● **What to produce**
Set down only these lines, exactly: the line containing "You are a computer-use agent. 285x231 pixels." and all lines through the end of the data below. Omit pictures.
+++ Material for this exercise
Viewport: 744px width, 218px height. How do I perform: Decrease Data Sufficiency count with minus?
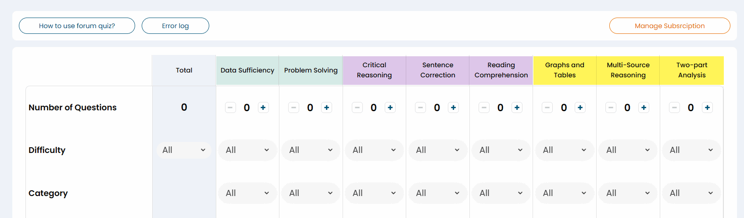tap(231, 108)
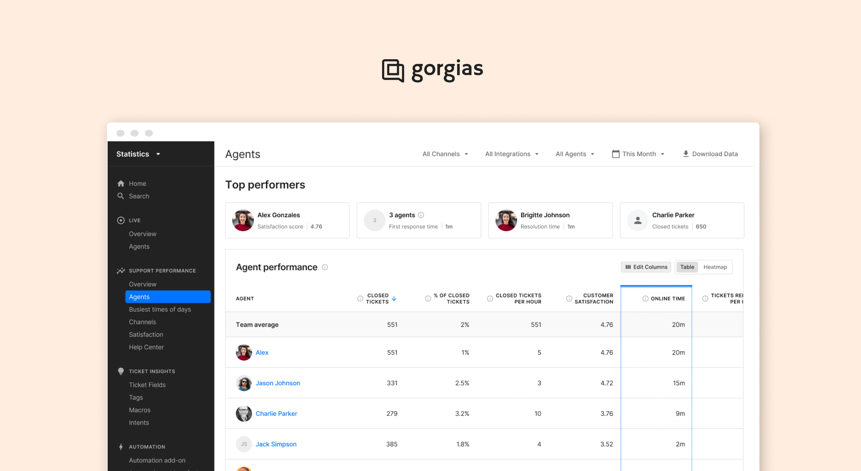Expand the This Month date dropdown
This screenshot has height=471, width=861.
tap(638, 154)
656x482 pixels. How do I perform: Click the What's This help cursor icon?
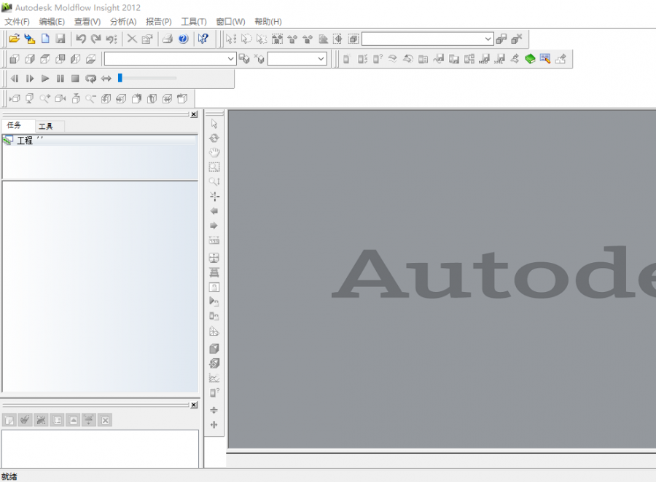coord(203,39)
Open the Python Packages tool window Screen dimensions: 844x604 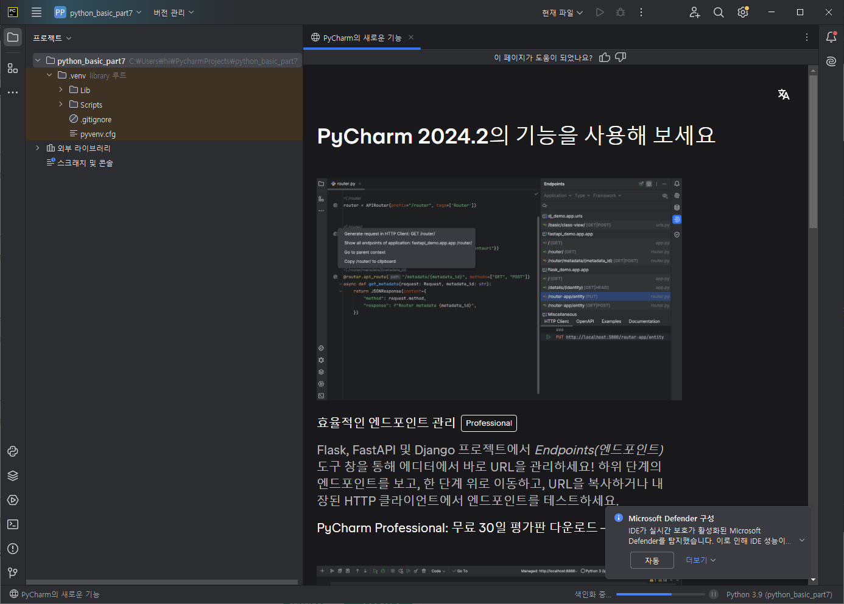coord(13,476)
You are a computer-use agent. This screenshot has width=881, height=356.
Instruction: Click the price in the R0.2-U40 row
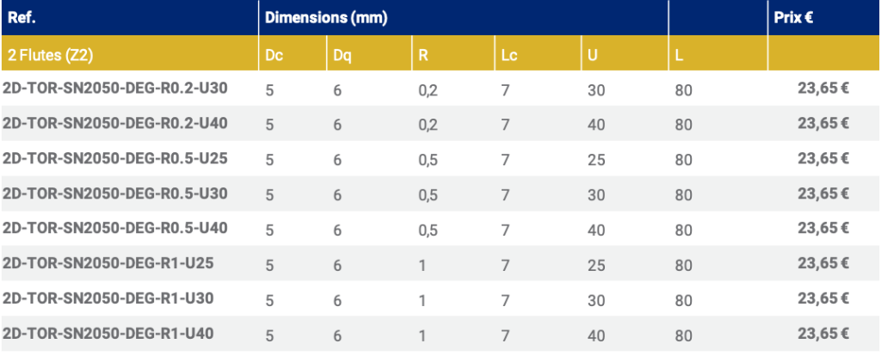click(x=823, y=123)
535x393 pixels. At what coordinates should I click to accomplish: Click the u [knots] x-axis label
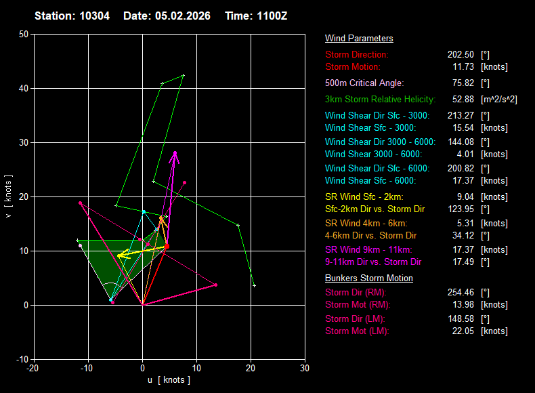pyautogui.click(x=169, y=380)
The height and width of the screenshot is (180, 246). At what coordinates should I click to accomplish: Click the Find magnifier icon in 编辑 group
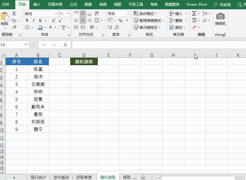(205, 20)
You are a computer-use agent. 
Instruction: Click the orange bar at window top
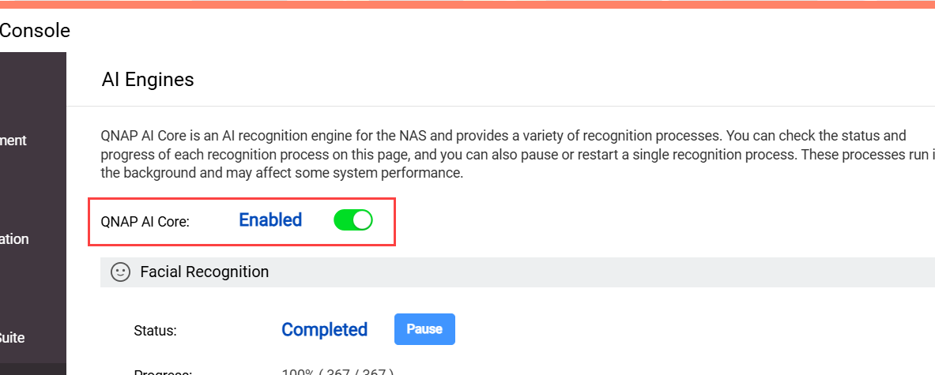[466, 4]
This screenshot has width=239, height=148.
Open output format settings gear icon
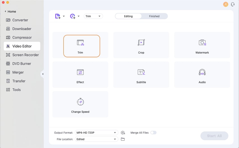[x=123, y=133]
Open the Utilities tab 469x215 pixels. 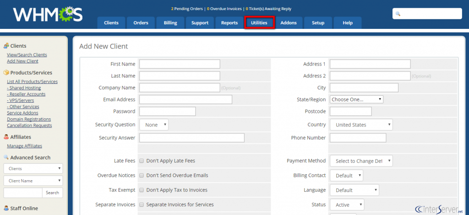pos(259,23)
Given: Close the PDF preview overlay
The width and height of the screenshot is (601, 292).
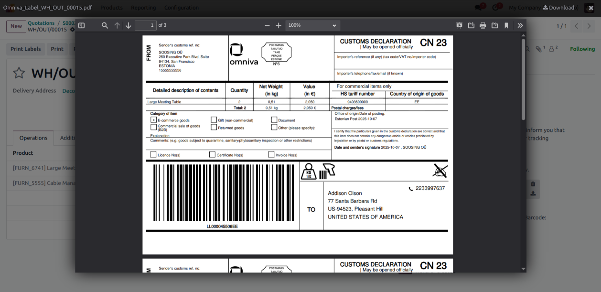Looking at the screenshot, I should [590, 8].
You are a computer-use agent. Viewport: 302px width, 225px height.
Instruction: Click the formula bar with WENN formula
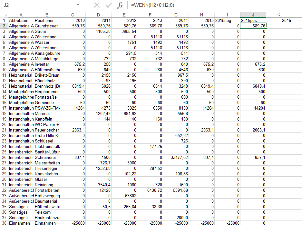coord(213,5)
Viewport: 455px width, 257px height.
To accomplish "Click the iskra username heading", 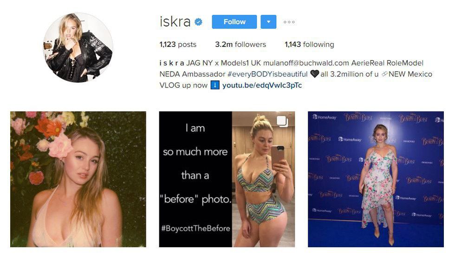I will (175, 22).
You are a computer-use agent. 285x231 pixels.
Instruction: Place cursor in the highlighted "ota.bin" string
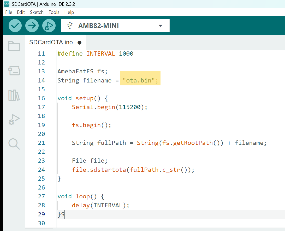tap(139, 80)
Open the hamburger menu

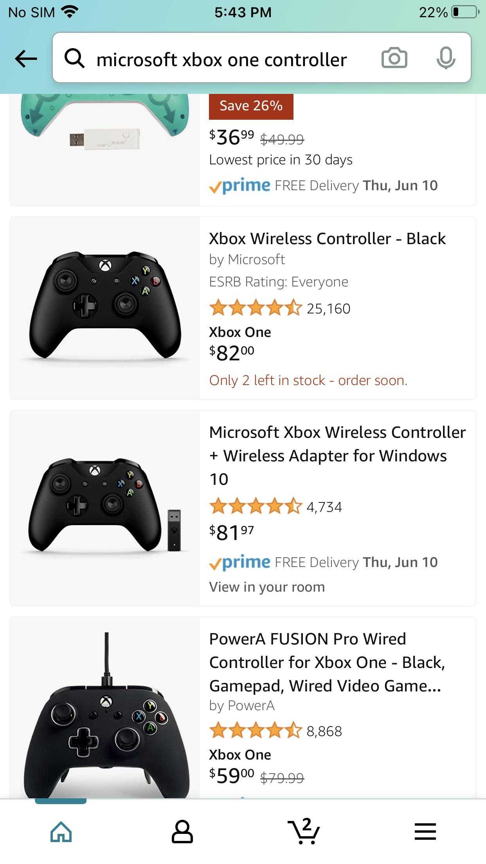pyautogui.click(x=425, y=831)
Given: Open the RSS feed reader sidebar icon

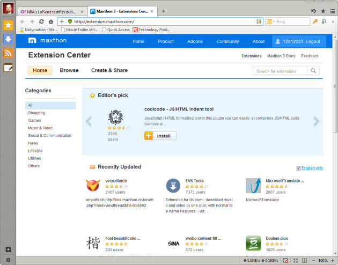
++++++
● **Answer for the task**
You are a computer-use agent. 285x231 pixels.
Instruction: Place cursor in the highlighted "ota.bin" string
tap(139, 80)
Open the hamburger menu

pyautogui.click(x=425, y=831)
Given: Open the RSS feed reader sidebar icon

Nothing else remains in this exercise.